Ensuite le cessez-le-feu… la crise de l’été 62… la prise de pouvoir par le «groupe d’Oujda» et «l’invasion de la capitale par les forces de Boumediène»… la désillusion démocratique («La crise de l’été 1962 fut un de ces moments tristes, douloureux, où on voit un rêve s’écrouler, sans pouvoir redresser la situation»)… L’«adieu à l’armée»… député… l’opposition (armée) avec le Ffs… le «soutien» à Tahar Zbiri (beaucoup plus par amitié que par engagement politique, s’étant trouvé, par hasard, mêlé à la situation) contre le régime de Boumediène, ses rencontres avec Krim Belkacam… Encore des lâchetés, des traîtrises et des déceptions liées cette fois-ci à l’exercice du pouvoir… puis la torture… et sept années de prison. 

Un livre-thérapie car on y trouve tout ou presque tout de la vie de l’auteur. Et, ce qui est encore plus vrai, c’est qu’il va jusqu’au bout de ses «confessions» en dressant des portraits souvent longs, parfois assez courts, parfois élogieux, souvent tranchants, des personnages rencontrés, croisés ou simplement acteurs ou figurants de l’échiquier politique du moment évoqué. Ses héros ! Bougara, Cheikh Tayeb Djoughlali, Abane, Ben M’hidi…et d’autres, et d’autres. 

Un livre-thérapie qui lui a, peut-être, permis de surmonter, le «traumatisme» des désillusions post-indépendance dont les plus importantes sont, sans nul doute, pour lui : d’abord en découvrant, qu’après 62, «une sorte d’égalité dans la honte s’est établie entre celui qui a mené son Djihad pour Dieu et la patrie, et le collaborateur qui travaillait naguère pour l’armée coloniale, pour se retrouver dirigeant d’une révolution et se prétendre symbole du progrès». Ensuite, la période ayant vu son arrestation (le 3 juillet 1967, en plein cœur d’Alger, rue Larbi Ben M’hidi) par les services de sécurité de Boumediène (la Sm) , les séances interminables et plus que cruelles de torture… avec plus d’une année dans une cellule obscure et sans visite, la condamnation (en juillet 1969) à trente années de prison ferme (il en fera sept car il avait refusé de demander à H. Boumediène sa grâce qui lui avait été transmise par le… colonel Abdelghani… juste avant le président du tribunal le condamnant… Ahmed Draia étant le procureur… tout cela en présence des responsables de la Sm, Kasdi Merbah et Yazid Zerhouni)… accusé d’être «un agent de l’impérialisme et de la réaction», de «contre-révolutionnaire»… une peine plus lourde que celle requise par le procureur et l’emprisonnement durant une longue période. 

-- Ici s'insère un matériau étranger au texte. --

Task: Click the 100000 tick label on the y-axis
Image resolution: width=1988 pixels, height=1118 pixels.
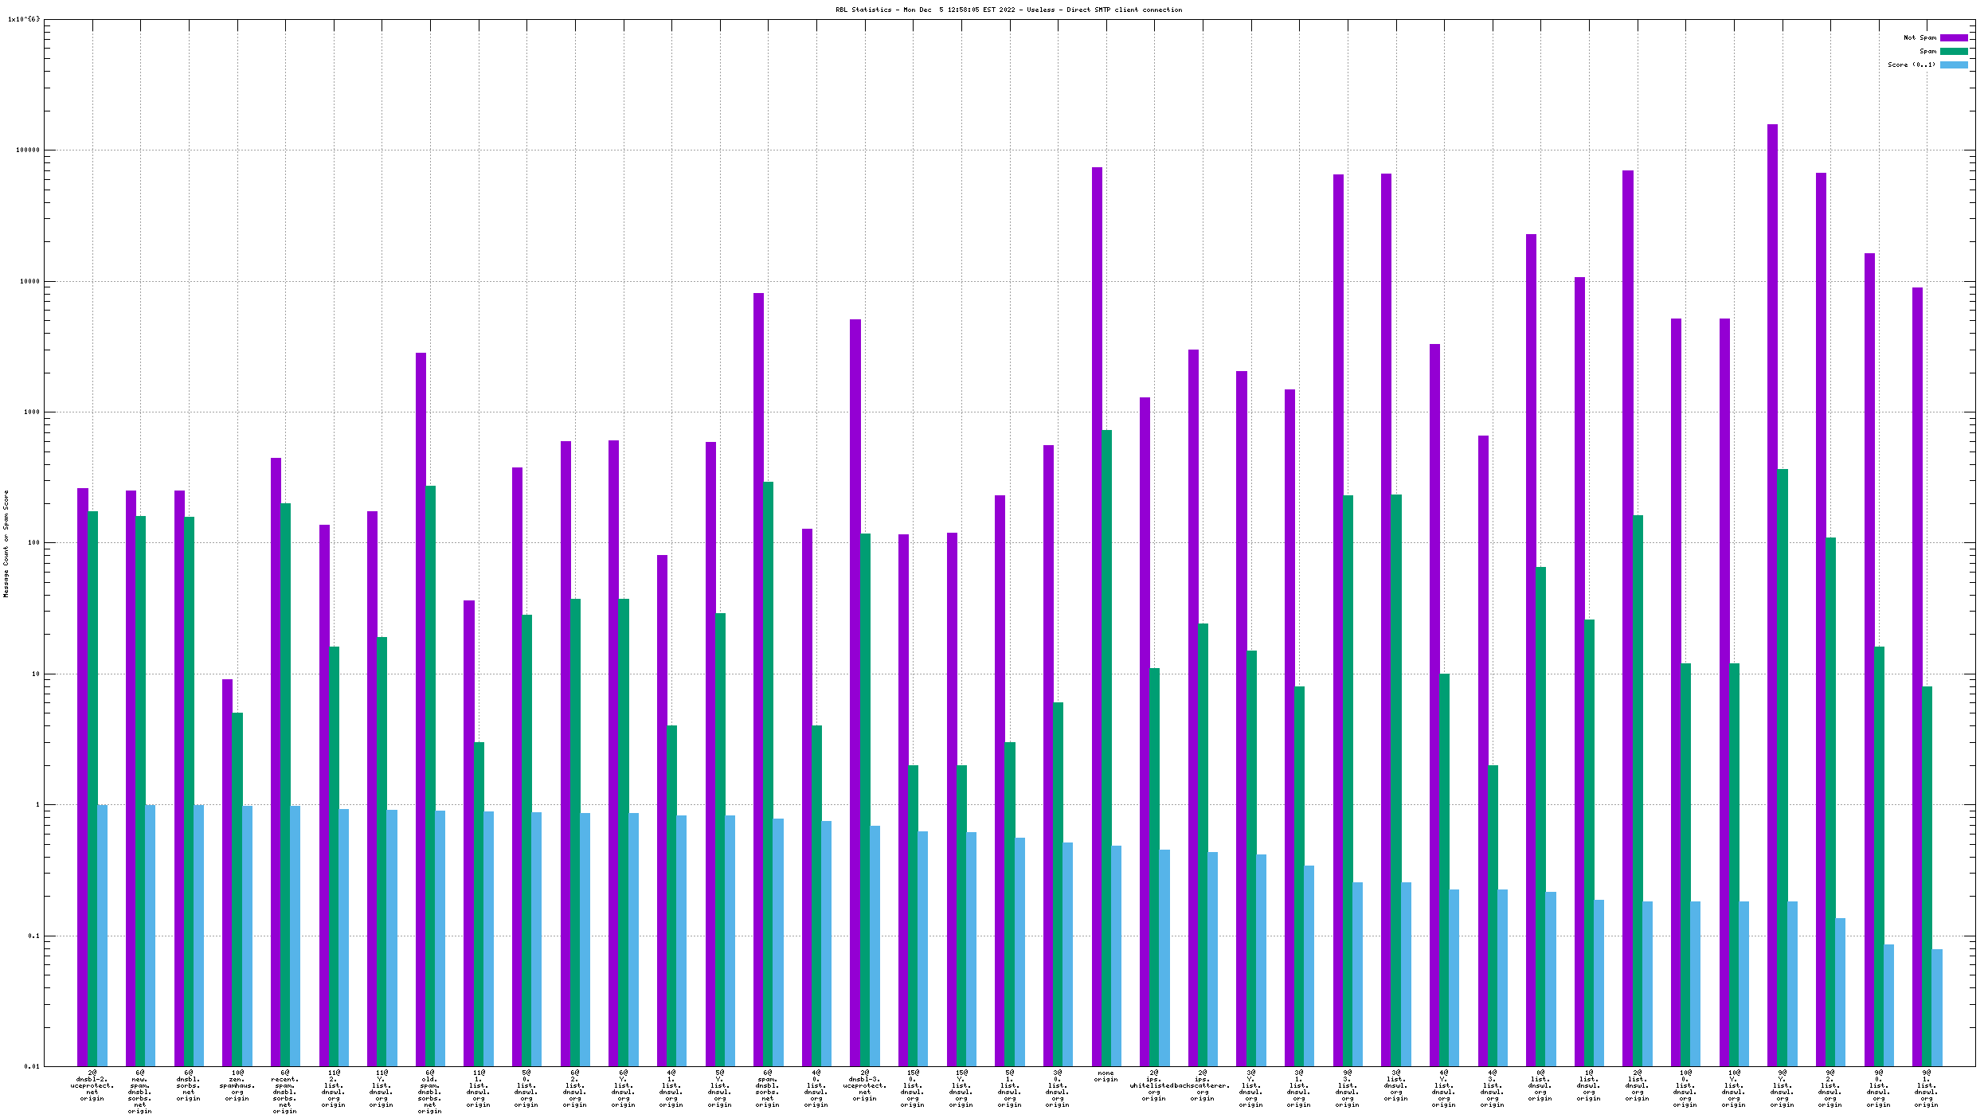Action: [x=28, y=151]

L’Auteur : Né en mars 1933 à Ouled Tourki, près d’El Omaria (ex-Champelain), à l’ouest de Médéa, sur le flan sud des monts de Chréa. Père fellah (qui a vécu jusqu’à l’âge de 92 ans), fervent partisan de la guerre culturelle («la guerre des écoles») consistant à rejeter l’école française. Témoin des exactions militaires colonialistes en 1948 (après les «élections» de Naegelen)…et rencontre (en fait, il le «voit» seulement) Didouche Mourad, venu alors superviser, au nom du Ppa-Mtld, les élections à El Omaria. 

Service militaire chez les chasseurs alpins… 1955 : première tentative de rejoindre l’Aln . Echec. 21 ans. Démobilisation en 1956. Retour au «douar». Contacts réussis… 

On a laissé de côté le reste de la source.